Stored items from a collection:
##########
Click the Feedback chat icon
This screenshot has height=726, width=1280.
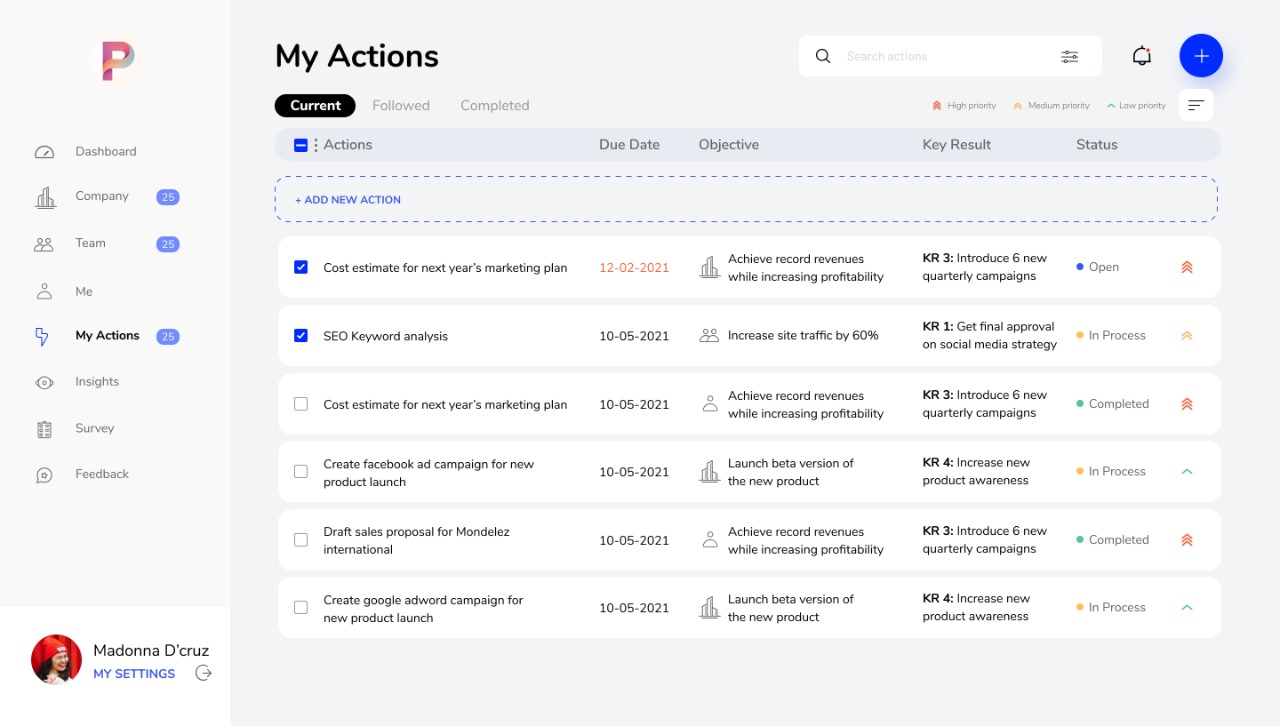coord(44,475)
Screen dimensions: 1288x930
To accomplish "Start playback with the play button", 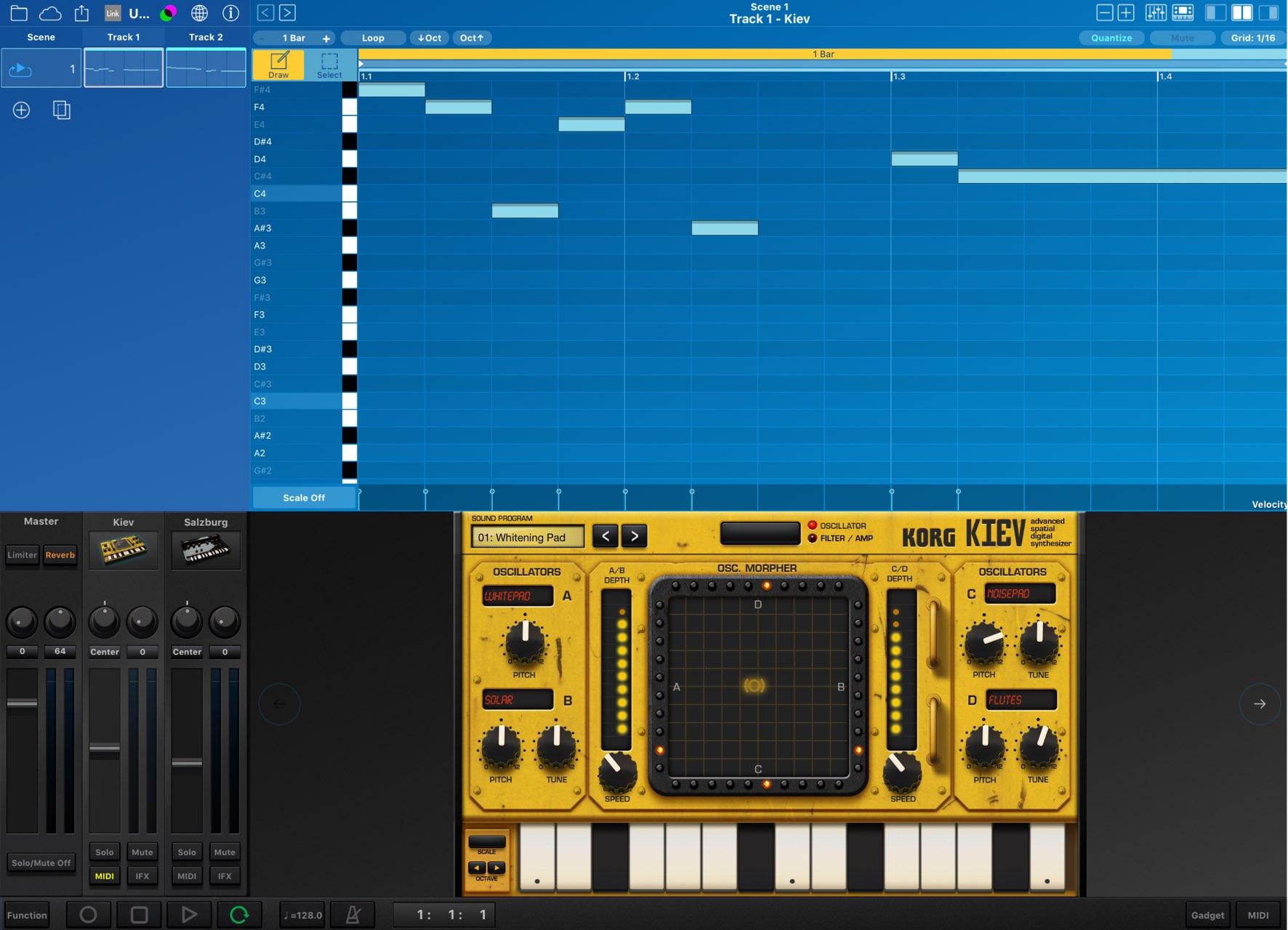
##########
Prompt: Print the entries again exactly as they appear above. Do not print the pictures.

Solved problem:
Click the Feedback chat icon
This screenshot has height=726, width=1280.
coord(44,475)
Screen dimensions: 1288x930
To accomplish "Start playback with the play button", 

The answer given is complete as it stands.